→ WHAT THIS TASK INVOLVES: Rewrite everything in the material from the line containing "You are a GUI" down to the line containing "Task: Select the trend line drawing tool", changing "scrollbar" to "scroll bar" and leaving the rest as it is.

→ MATERIAL PROVIDED:
========
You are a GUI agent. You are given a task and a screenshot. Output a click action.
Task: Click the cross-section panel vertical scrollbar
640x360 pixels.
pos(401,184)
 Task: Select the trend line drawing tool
========
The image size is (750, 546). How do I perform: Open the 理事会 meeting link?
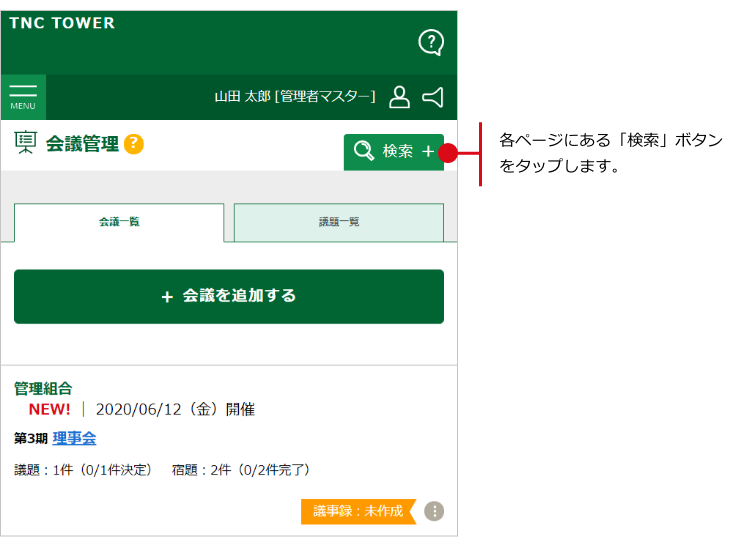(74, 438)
========
→ RESPONSE TO THIS TASK:
You are a GUI agent. You are given a task and a screenshot. Output a click action.
Task: Click the cross-section panel vertical scroll bar
640x360 pixels.
pos(401,184)
 Task: Select the trend line drawing tool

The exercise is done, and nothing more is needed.